| What you should do |
Write the data below out again, with each line matching the original.

Task inputs Block Start

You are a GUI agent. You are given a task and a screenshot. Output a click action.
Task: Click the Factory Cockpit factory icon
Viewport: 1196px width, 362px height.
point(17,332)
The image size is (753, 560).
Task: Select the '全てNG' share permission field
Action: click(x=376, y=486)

Task inputs Block End

| Result for this exercise |
You are a GUI agent. You are given a task and a screenshot. Output a click action.
Task: Click the Factory Cockpit factory icon
Viewport: 1196px width, 362px height.
point(17,332)
The image size is (753, 560).
Task: Select the '全てNG' share permission field
Action: click(x=376, y=486)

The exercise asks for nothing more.